Schriftoverdenkingen. Deel 2 (Verzamelde werken afdeling II)
(1957)–K. Schilder– Auteursrechtelijk beschermd
[pagina 368]
| |
Een energie van dwaling.Ga naar voetnoot1)En daarom zal God hun zenden een kracht van dwaling. Erasmus, de humanist, heeft in zijn ‘De Lof der Zotheid’ zijn speelse pen ook in den bijbel allerlei plaatsen doen aanstrepen, als geschikt voor zijn elegant ‘betoog’, dat in deze vreemde wereld de zotheid, de dwaasheid, den hoogsten lof verdient. In zijn bekende geschrift tracht hij in drie afzonderlijke pericopen getuigenissen óók uit de Heilige Schrift bij te brengen; en wie speelse gedachten ook in deze omgeving verdragen kan, zal veel ‘waarderen’ kunnen, schoon hij doorlopend vals waardeert. Dat de geciteerde Schriftplaatsen door Erasmus vrijwel alle verkeerd uitgelegd zijn, en bij hém zonder uitzondering álle in een onschriftuurlijk raam worden geplaatst, zal den kenner der Schriften duidelijk zijn reeds bij eerste lezing. Maar dat Erasmus - zover wij hebben nagegaan - het woord van Paulus uit 2 Thess. 2:11 geheel en al heeft laten liggen, dat mag ook op zijn eigen ‘standpunt’ wel het allermeest verwonderlijk heten. Heeft misschien de majesteit van dit woord zelfs hém nog afgeschrikt? Hoe dit zij, - verschrikkelijk is dit woord van oordeel wél. Met name voor wie let op die twee woorden: ‘zenden’, en ‘energie’ (kracht). God zal zenden, of gelijk sommige handschriften lezen: God zendt. Als Hij zendt, dan is daar een almachtige, alomtegenwoordige kracht losgebroken. 't Is zijn kracht. Als Hij zendt, wie houdt dan terug? Niet één! Gelijk Hij onweders zendt, en zijn Woord, en zijn Geest, en gelijk Hij in die alle zijn raad volvoert, en nooit met lege handen weer ziet komen wat eenmaal door Hem uitgezonden is, zó is het ook hier. Als Hij een kracht van dwaling zendt, dan houdt ook niemand die kracht ergens tegen. Niemand, ook de kerk niet. Ook de Schrift niet. En vooral - God zelf niet. Waar Hij die kracht zendt, daar zal ze ook werken. Er is niets tegen te doen. En dan - het is, zoals er in het Grieks staat, een energie van dwaling. Geen voorbijgaande vlaag. Geen gril. Geen bevlieging. Niet maar iets, dat aan ‘anhauchen’ doet denken. Maar een energie. | |
[pagina 369]
| |
Dat woord krijgt in dit (aan den Antichrist gewijde) hoofdstuk des te sterker coloriet, nu het ook in hetzelfde verband met satanische en antichristelijke machten in verbinding wordt gezet.
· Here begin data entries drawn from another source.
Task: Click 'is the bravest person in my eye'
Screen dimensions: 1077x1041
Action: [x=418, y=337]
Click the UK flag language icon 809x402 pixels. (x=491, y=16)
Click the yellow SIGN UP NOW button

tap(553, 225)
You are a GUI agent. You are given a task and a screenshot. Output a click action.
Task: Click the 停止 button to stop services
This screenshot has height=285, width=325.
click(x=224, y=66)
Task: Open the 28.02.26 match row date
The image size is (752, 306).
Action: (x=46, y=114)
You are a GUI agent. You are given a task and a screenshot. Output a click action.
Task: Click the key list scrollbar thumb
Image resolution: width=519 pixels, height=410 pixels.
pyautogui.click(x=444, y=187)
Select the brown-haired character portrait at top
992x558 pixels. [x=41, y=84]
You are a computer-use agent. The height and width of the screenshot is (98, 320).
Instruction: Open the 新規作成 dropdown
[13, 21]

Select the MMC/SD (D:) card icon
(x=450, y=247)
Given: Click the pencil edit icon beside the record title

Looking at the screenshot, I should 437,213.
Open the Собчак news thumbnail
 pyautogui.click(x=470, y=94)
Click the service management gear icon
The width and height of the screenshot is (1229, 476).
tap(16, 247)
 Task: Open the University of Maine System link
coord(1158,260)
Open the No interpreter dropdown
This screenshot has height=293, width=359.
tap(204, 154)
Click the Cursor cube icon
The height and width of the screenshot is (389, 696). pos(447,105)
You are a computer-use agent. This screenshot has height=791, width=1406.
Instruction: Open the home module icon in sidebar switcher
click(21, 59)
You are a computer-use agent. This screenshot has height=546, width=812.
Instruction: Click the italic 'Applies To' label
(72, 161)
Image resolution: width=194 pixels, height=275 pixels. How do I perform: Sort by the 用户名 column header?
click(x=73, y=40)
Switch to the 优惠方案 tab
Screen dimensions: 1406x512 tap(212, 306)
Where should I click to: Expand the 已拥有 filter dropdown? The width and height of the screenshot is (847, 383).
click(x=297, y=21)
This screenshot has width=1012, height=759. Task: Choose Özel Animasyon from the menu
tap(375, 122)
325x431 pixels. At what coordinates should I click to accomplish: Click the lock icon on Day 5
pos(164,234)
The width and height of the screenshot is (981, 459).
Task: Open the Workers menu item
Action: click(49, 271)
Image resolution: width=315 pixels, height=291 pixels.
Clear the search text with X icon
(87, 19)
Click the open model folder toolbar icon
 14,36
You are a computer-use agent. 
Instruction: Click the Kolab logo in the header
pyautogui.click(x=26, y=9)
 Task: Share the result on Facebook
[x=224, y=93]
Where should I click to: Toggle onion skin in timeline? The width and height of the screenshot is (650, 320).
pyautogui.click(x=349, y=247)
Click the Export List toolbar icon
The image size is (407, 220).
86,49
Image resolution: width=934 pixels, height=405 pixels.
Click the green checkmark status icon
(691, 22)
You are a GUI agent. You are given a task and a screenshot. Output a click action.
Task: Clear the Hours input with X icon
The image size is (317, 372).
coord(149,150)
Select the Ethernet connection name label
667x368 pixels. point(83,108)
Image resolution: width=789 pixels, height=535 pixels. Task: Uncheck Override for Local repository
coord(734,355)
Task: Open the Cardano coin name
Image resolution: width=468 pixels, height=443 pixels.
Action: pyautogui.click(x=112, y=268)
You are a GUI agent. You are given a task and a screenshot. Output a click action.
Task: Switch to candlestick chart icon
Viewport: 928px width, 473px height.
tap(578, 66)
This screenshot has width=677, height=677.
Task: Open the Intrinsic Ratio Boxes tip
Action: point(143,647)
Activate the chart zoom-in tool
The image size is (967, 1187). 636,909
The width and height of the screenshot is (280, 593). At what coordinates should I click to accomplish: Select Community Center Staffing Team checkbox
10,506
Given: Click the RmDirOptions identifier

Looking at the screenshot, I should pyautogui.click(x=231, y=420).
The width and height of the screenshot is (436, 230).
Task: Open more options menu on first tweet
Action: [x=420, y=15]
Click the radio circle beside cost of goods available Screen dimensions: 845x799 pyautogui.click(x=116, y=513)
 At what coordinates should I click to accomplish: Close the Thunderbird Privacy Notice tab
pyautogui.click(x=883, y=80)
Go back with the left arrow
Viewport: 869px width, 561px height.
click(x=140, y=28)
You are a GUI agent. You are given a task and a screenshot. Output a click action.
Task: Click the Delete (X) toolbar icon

Satanische ‘energie’ zal den Antichrist stuwen. Nu is satanische energie groot. Maar ze staat tenslotte nog altijd onder de toelating Gods en kan niets buiten zijn wil. Maar als God zelf rechtstreeks een energie gaat zenden, een energie, die instrument wil wezen van Gods oordeel, dán is er met recht geen houden meer aan. De energie van dwaling moge aan den satan en aan den Antichrist de duizenden in de armen voeren, zodat zij in een ommezien bij grote drommen achter het antichristelijke vaandel áán beginnen te lopen, niettemin voltrekt zich in die ópstuwing van geestdriftige leerlingen van den Antichrist een hen zélf vóórtstuwend gericht van God. Een gericht, dat sterker is dan zij, ook al verloochenen zij het nog zo grandioos. We belijden van de kerk, dat zij onder het aspect der genade niet alleen coetus (vrije samenkomst), doch ook congregatie is (d.w.z. een van hoger, en van sterker hand bijeengebrachte menigte). Hetzelfde geldt onder het aspect van den toorn straks, en ook reeds heden, van de enthousiastelingen, die den Antichrist gaan volgen. Ze zijn een coetus, want ze bewonderen de ‘tekenen en wonderen der leugen’, die tekenen, waarin de energie van satan haar ‘parousie’ heeft. Maar ze zijn ook een congregatie; een hogere, sterkere hand drijft ze dynamisch op één hoop. Dat is de dynamiek der door God gezonden dwalingsenergie. Ze kúnnen niet blijven bij het oude, het pakt hen niet. Ze kunnen het niet láten, dan dézen, dan dién kant uit te kijken. Ze dwalen rond, ‘waartoe zij ook gezet zijn’.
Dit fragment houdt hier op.